Silence WinLocker first appeared on Russian trading platforms in early 2012 and sold for $250. This ransomware demanded a payment of $200 for an alleged violation of the copyright law. This was changed to accusations of visiting porn websites in more updated versions of the locker.
MultiLocker was another ransomware that sold for $899 in November 2012. Many underground forums members complained that it bore too close a resemblance to old versions of SilenceLocker.
Euro WinLocker sold for $1,000 in July 2012, and was marketed as Europe-oriented ransomware. However, sales were soon halted, owing to a financial conflict that eventually banned the seller from the two most important underground forums. He thus lost any chance of continuing to market his products. ULocker was another ransomware that appeared almost simultaneously with Euro WinLocker, and would demand 50 or 100 Euro to unlock the system.

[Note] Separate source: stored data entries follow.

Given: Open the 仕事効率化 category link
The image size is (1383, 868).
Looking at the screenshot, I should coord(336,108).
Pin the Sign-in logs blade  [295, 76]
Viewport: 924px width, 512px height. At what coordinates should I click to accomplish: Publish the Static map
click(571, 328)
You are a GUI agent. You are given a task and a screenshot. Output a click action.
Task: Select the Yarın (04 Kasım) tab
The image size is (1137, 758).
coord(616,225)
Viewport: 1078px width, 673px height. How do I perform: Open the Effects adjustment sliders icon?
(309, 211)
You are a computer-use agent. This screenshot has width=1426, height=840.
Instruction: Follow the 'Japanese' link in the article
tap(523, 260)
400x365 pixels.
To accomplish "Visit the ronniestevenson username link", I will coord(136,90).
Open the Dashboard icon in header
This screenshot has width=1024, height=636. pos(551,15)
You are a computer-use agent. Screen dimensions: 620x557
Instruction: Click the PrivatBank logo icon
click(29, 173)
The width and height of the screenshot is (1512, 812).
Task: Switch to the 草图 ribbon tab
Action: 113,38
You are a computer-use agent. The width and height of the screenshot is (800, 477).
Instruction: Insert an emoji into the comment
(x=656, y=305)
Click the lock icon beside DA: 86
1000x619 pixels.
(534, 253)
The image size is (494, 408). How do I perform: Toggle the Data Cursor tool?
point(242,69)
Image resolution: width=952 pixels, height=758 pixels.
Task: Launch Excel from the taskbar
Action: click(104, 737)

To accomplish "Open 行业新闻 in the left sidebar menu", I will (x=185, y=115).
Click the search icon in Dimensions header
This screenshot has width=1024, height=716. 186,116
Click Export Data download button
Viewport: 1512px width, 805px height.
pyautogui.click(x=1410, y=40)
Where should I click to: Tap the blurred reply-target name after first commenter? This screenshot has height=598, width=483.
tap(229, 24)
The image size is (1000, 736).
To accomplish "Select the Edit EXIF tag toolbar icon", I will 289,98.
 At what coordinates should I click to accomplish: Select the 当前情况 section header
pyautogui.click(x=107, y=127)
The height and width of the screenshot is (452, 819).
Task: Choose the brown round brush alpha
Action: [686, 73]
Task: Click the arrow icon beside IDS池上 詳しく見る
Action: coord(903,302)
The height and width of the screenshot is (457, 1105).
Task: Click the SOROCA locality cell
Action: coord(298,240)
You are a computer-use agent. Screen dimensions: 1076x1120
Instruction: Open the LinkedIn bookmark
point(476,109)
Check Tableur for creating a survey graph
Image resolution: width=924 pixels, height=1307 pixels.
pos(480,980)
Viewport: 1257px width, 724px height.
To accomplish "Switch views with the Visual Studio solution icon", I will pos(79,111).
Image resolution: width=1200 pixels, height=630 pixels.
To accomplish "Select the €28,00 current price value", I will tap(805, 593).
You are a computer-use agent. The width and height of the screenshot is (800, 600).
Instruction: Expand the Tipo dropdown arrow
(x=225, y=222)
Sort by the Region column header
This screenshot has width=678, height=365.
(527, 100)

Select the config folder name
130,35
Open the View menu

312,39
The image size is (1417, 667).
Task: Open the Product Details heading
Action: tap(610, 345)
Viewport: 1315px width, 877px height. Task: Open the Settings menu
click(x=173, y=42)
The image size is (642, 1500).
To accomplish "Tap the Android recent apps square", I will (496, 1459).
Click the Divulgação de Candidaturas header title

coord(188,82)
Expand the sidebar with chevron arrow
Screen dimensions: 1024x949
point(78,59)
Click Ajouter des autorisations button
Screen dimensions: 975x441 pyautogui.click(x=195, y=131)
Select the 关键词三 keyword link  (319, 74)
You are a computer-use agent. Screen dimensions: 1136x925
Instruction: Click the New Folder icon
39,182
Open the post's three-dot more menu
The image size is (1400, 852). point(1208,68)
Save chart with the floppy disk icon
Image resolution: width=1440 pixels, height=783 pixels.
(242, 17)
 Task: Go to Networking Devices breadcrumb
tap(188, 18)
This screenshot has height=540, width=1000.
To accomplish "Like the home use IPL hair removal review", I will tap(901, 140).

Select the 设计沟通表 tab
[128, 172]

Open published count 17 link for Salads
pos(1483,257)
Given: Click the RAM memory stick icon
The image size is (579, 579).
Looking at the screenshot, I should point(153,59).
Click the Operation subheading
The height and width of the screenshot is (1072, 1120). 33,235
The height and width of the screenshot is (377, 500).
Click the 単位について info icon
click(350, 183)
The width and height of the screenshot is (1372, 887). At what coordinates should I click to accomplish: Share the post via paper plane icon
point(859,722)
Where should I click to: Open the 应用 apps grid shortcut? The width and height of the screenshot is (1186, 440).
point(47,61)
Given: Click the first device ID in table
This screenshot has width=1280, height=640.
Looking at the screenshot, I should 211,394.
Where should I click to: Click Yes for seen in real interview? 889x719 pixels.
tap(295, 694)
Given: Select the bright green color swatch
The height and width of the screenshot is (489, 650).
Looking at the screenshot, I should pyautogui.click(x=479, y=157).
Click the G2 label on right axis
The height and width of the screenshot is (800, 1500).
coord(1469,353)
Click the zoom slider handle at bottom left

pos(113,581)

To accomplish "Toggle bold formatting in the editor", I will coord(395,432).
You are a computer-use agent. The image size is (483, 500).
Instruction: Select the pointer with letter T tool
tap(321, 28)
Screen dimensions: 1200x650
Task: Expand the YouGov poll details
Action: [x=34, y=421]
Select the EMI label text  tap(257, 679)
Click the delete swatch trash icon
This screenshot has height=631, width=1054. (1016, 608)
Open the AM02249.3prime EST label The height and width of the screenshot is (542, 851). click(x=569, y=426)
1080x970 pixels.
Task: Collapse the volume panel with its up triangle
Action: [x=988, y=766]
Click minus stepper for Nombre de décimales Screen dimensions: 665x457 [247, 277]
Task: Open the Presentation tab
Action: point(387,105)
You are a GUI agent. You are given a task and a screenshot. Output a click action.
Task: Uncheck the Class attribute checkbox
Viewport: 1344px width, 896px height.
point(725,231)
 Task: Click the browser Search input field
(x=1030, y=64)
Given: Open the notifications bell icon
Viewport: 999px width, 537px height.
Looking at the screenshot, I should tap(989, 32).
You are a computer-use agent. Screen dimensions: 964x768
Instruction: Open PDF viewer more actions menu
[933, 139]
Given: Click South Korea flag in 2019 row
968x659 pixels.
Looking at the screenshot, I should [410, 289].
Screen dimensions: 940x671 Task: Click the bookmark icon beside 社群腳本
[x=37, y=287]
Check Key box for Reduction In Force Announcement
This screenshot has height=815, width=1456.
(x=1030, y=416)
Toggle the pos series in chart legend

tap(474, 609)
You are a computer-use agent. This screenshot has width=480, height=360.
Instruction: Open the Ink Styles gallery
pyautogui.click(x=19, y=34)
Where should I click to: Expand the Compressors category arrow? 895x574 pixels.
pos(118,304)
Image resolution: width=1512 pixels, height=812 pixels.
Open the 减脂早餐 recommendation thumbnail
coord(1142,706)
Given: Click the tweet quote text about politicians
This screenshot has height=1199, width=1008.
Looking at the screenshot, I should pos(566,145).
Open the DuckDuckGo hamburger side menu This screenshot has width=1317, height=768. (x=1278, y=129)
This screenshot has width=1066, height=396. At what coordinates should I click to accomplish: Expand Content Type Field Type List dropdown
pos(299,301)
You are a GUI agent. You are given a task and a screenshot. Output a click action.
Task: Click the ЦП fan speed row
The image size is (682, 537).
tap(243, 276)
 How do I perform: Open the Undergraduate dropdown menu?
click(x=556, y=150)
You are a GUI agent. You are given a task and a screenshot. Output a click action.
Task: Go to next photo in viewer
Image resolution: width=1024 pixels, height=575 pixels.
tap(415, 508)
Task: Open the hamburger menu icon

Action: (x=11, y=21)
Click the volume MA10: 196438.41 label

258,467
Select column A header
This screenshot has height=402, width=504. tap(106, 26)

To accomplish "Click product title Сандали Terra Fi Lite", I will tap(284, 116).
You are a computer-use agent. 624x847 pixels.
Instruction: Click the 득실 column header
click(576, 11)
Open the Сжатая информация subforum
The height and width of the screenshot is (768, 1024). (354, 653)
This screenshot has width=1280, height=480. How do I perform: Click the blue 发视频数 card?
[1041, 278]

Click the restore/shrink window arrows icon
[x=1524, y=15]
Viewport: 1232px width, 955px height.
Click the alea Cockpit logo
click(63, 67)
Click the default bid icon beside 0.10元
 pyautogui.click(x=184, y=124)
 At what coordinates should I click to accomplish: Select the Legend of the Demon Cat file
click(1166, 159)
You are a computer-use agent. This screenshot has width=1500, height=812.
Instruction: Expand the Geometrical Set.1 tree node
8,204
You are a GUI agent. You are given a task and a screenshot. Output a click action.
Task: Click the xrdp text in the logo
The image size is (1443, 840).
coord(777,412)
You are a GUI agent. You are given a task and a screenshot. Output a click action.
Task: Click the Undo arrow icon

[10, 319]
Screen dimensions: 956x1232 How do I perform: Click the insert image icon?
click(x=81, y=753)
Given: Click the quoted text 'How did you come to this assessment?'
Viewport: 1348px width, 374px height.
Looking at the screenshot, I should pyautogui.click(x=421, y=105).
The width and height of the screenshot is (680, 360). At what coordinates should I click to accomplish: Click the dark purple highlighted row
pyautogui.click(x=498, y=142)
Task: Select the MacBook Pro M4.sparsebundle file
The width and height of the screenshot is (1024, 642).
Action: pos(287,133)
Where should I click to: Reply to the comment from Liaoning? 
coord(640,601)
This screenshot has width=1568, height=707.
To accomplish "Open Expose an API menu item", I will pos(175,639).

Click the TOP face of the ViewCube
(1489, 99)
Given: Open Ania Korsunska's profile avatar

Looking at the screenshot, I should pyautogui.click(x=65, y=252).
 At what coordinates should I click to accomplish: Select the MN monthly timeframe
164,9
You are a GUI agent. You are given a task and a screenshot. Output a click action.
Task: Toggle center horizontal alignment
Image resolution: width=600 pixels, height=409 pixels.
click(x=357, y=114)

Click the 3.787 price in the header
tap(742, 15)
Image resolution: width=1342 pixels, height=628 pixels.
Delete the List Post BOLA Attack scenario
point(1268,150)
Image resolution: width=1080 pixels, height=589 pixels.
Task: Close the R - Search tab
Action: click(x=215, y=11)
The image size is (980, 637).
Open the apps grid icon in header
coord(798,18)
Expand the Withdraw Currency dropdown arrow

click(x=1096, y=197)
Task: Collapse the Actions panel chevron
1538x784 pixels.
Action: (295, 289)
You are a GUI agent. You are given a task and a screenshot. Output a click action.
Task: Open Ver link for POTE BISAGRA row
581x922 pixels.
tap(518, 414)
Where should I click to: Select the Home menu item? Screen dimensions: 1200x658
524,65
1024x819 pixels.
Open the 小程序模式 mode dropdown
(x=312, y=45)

Looking at more modern malware, we have the Winlock + BrowLock (that prevents the opening of new pages), which still sells today, for a percentage of the income.
As a general rule, Russian hackers do not like operating in their own country. Although it may look like a very patriotic act coming from such “tough guys”, the real reason is more likely that they are just afraid of getting caught and punished by the authorities. There are, of course exceptions, for example this “cute” contemporary locker malware, whose ransom demand is displayed in Russian.
Given this state of affairs, we can see that CryptoLocker is not the first ransomware and will surely not be the last.